**Your objective:**
When the line containing "Task: Click the" appears in the entries below, begin printing there and stop after the line containing "Viewport: 1456px width, 819px height."; print each of those lines exactly and no other line.

**Input for this task:**
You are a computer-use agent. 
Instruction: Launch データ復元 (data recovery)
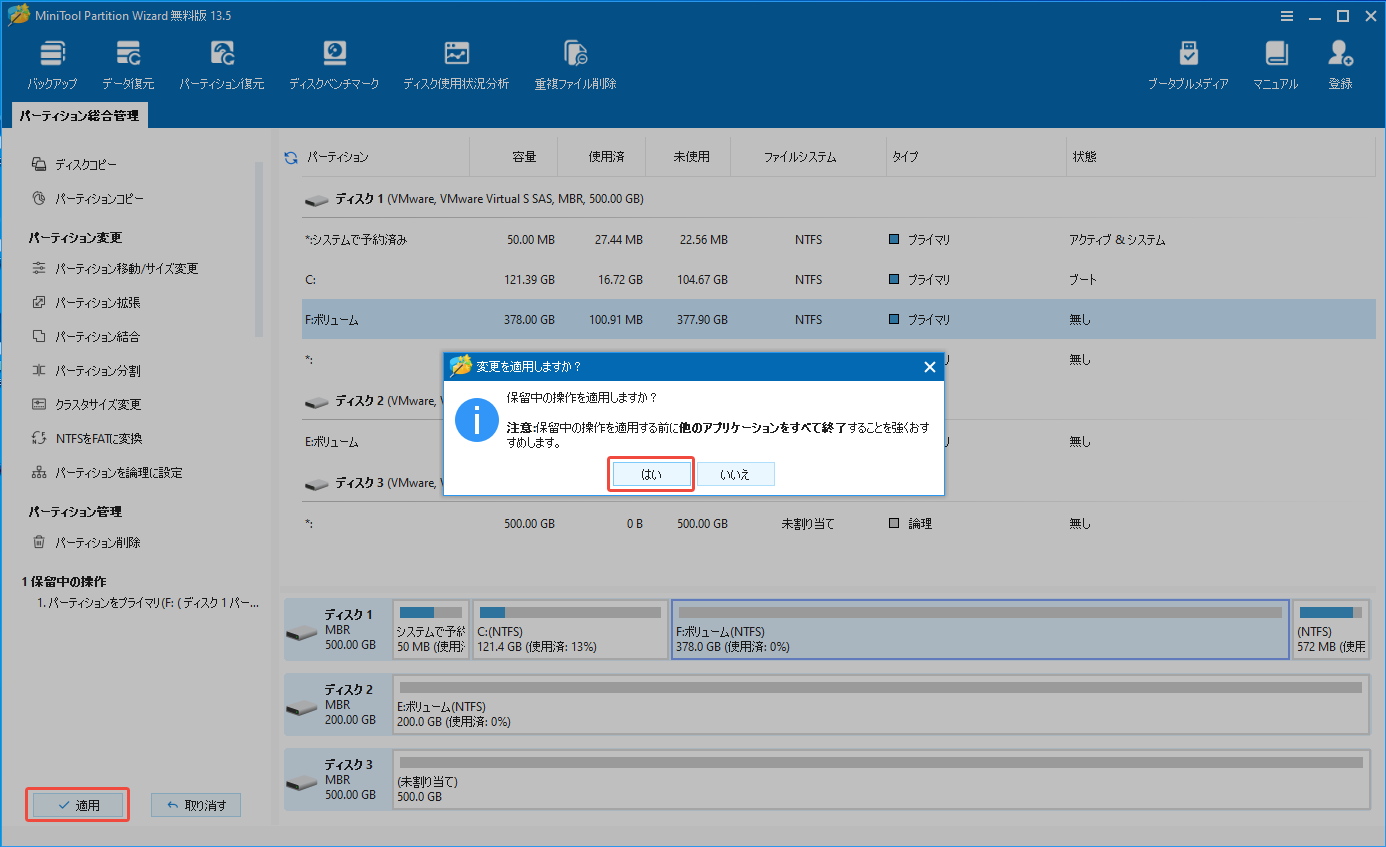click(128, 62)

---

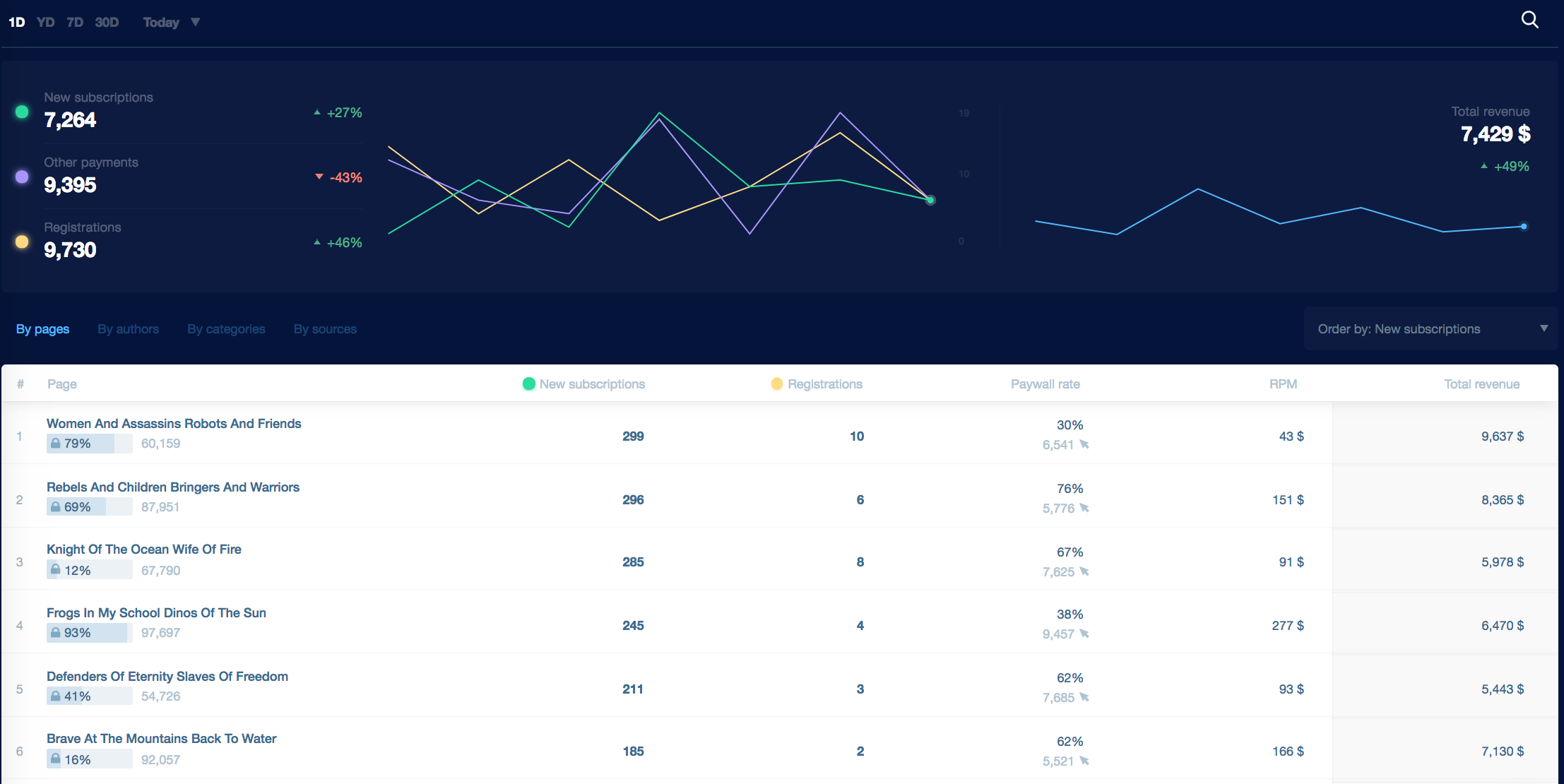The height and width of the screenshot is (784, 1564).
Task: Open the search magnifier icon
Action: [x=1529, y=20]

...

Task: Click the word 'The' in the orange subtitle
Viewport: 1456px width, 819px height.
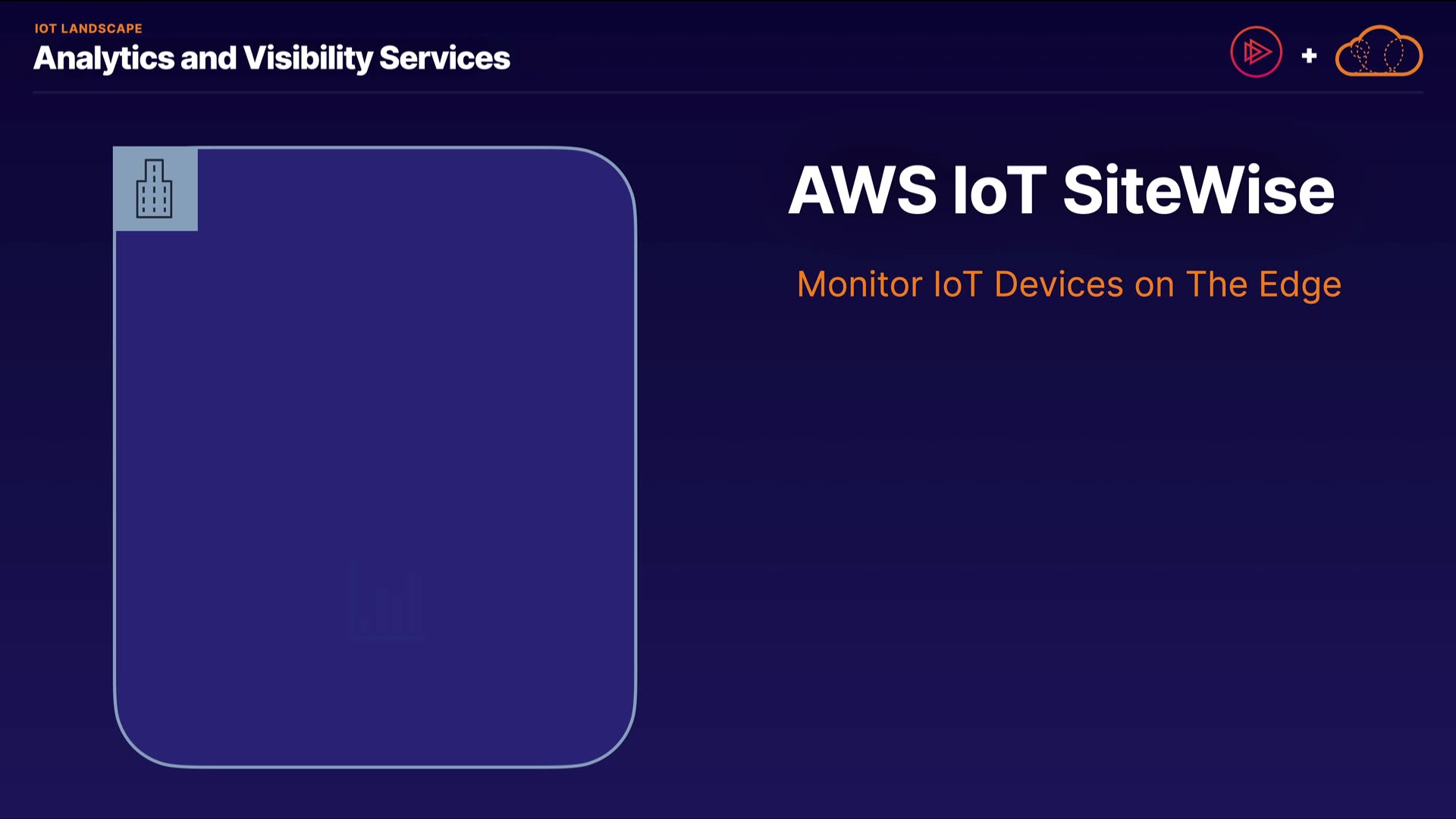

**Answer:**
Task: Click the word 'The' in the orange subtitle
Viewport: 1456px width, 819px height.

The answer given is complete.